Now, we can do the same thing to almost get the Dirac equation for the relativistic case.

Instead of starting with the equation:

$\frac{(\vec{p})^2}{2m} = E$

$E^2 - \vec{p}^2 = m^2$

Now introduce the substitution: $\vec{p} \Rightarrow \vec{p} \cdot \vec{\sigma}$ to get:

$E^2 - (\vec{p} \cdot \vec{\sigma})^2 = m^2$

Here comes an unmotivated step: Write the above in a "factored" form.

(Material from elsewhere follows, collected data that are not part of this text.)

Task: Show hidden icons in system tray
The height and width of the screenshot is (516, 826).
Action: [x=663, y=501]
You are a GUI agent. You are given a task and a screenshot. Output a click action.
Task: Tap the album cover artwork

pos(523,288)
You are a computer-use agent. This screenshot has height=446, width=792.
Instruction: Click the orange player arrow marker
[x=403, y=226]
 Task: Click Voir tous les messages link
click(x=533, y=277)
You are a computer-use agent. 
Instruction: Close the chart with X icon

$(E - \vec{p} \cdot \vec{\sigma})(E + \vec{p} \cdot \vec{\sigma}) = m^2$

Factoring it this way makes no difference for free particles, but will make a difference when you introduce the electromagnetic field. Of course, this is interpreted as applied to a two-component spinor, $U$. But here's the huge benefit of factoring:

Let's define a new two-component spinor, $V$ via the equation:

$V = \frac{1}{m} (E + \vec{p} \cdot \vec{\sigma}) U$

Then the second-order factored equation can be written as a pair of coupled first-order equations:
$(E - \vec{p} \cdot \vec{\sigma}) V = m U$
$(E + \vec{p} \cdot \vec{\sigma}) U = m V$

These two equations can be written as a 4-component matrix equation:
$(\gamma^0 E - \vec{\gamma} \cdot \vec{p}) \Psi = m \Psi$

where $\Psi = \left( \begin{array}\\ U \\ V \end{array} \right)$ and where $\gamma^0 = \left( \begin{array}\\ 0 & 1 \\ 1 & 0 \end{array} \right)$ and $\gamma^j = \left( \begin{array}\\ 0 & \sigma_j \\ -\sigma_j & 0 \end{array} \right)$

(All the "1"s and "0"s really mean the 2x2 unit matrix and 2x2 zero matrix, respectively)

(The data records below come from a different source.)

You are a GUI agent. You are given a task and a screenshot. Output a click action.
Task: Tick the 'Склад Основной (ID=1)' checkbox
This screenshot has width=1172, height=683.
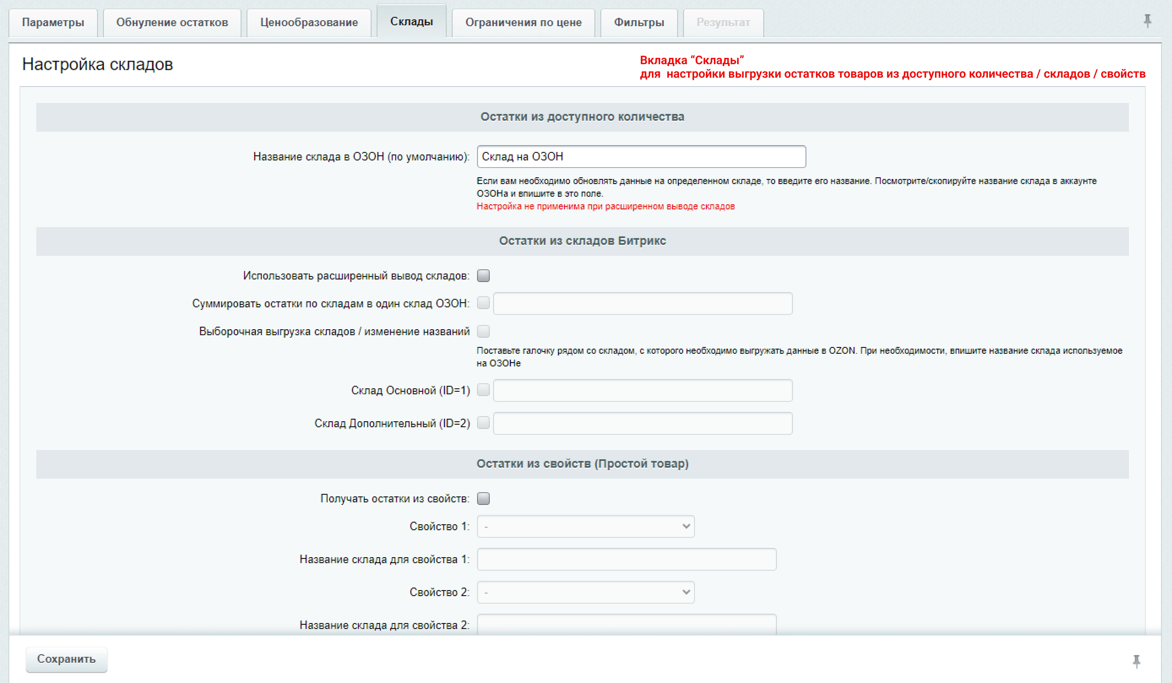pos(483,390)
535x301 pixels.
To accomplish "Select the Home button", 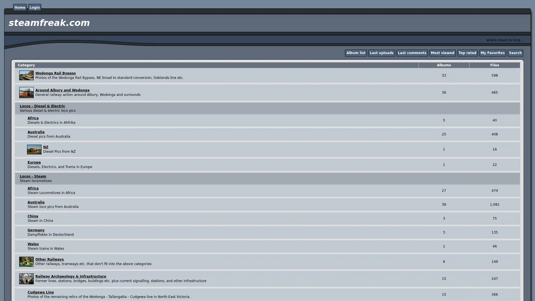I will click(x=20, y=7).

That is not the usual choice for $\gamma^0$, but the result is equivalent to the usual covariant form of the Dirac equation.

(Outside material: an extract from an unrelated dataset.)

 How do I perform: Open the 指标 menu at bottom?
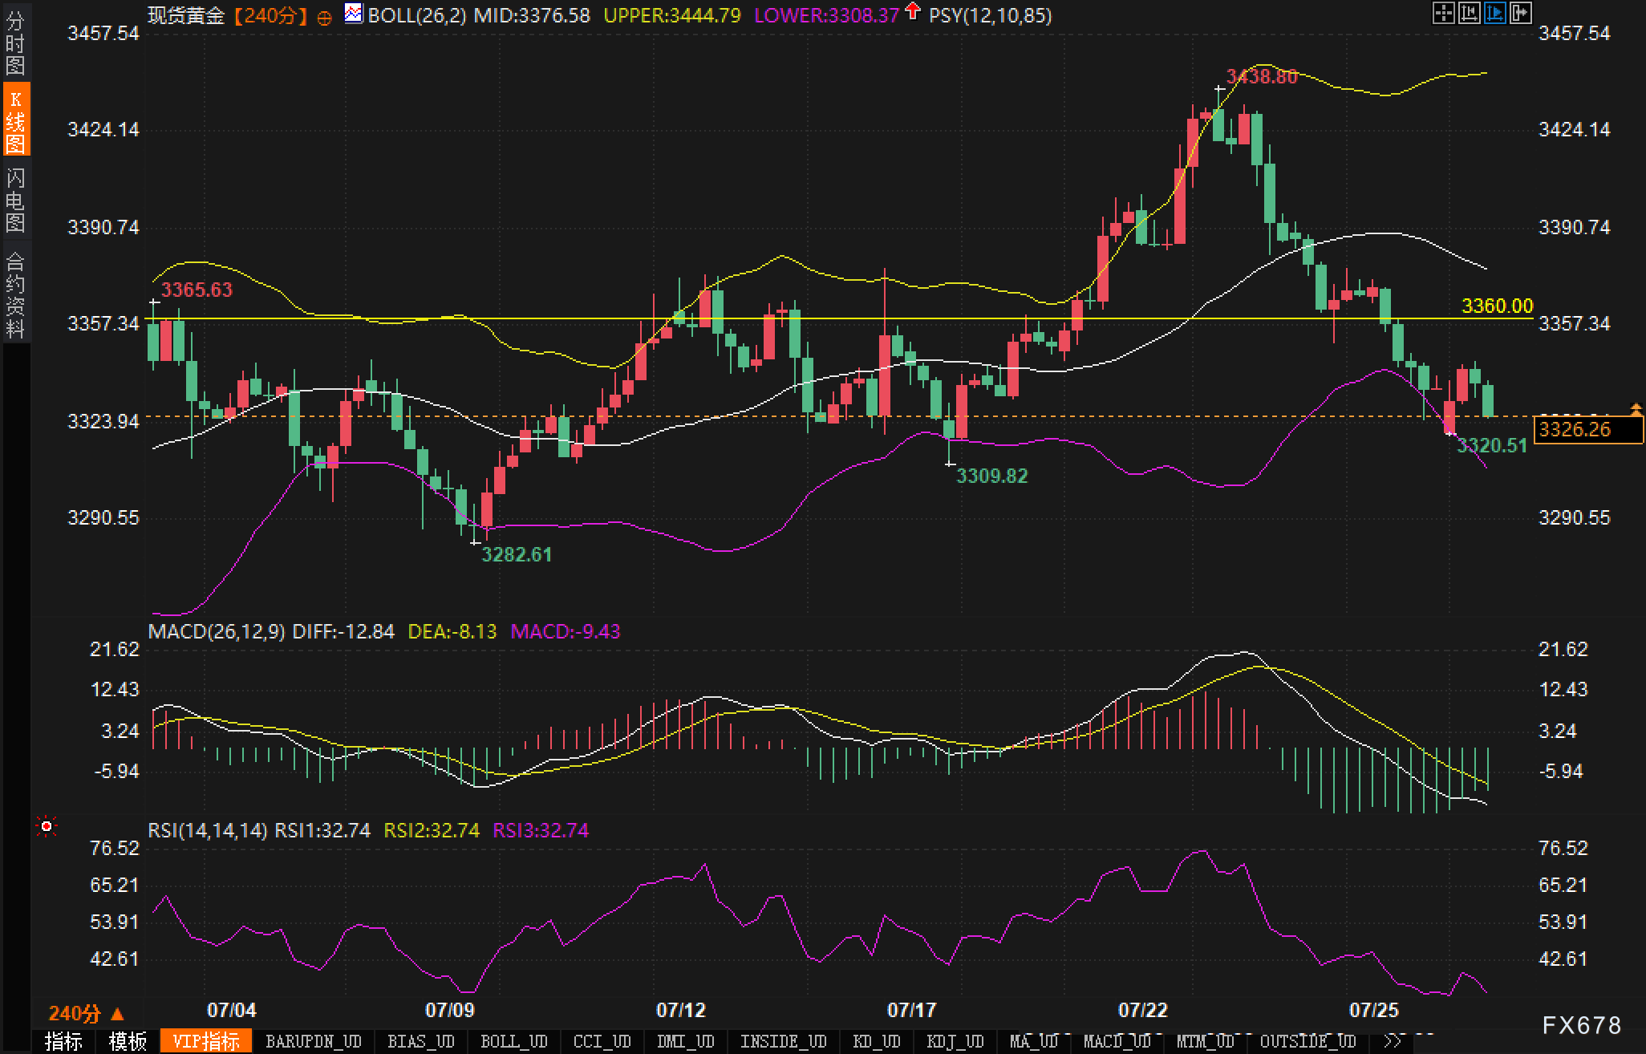pyautogui.click(x=63, y=1041)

This was definitely not the way that Dirac came up with his equation. He didn't start with the second-order Pauli equation, but just tried to guess a first-order equation that produced the right energy-momentum relationship.

7. Jan 26, 2017

### Staff: Mentor

It is if you're using the Weyl basis instead of the Dirac basis; the Weyl basis is better adapted to particles that are relativistic, i.e., their energy/momentum is much greater than their rest mass. Basically the Weyl basis diagonalizes $\gamma^5$ instead of $\gamma^0$.

Great post, btw!

8. Jan 27, 2017

### Milsomonk

Amazing! thanks very much, that deffinately clears up some queries I had from the griffiths book as well. Also if anyone is familiar with the Hestenes approach to the Dirac equation i'd love to here your thought's on it, any advantages or disadvantages to using Geometric Algebra this way? From what I've read about non-relativistic spin in GA it appears to give a bit more clarity of what the imaginary numbers mean but the work required and the results are more or less the same as the traditional approach.

9. Feb 2, 2017

### Elemental

Geometric Algebra definitely promises greater insights into Pauli and Dirac equations than traditional vector algebra because of the intrinsic geometric interpretations allowed by Clifford algebra.

The drawback I find with Hestenes' approach is that he introduces more than the required number of dimensions by using C1,3(R) to represent space-time (space-time algebra, or STA). On the other hand, Baylis offers a simpler approach by using C3 (algebra of physical Space, or APS). With APS, real three-dimensional vectors are expressible in terms of Pauli matrices, but the time dimension emerges automatically in the Clifford algebra - and with the correct signature for special relativity! A good introduction can be found at ArXiv:physics/0406158.

Both STA and APS are geometric algebras, but APS seems to be more straightforward. In STA, the 3+1 dimensions of space time and the (+ - - -) metric are posited, while in APS they appear naturally and the relativistic equations (Dirac, Maxwell's, etc.) find an extraordinarily simple expression.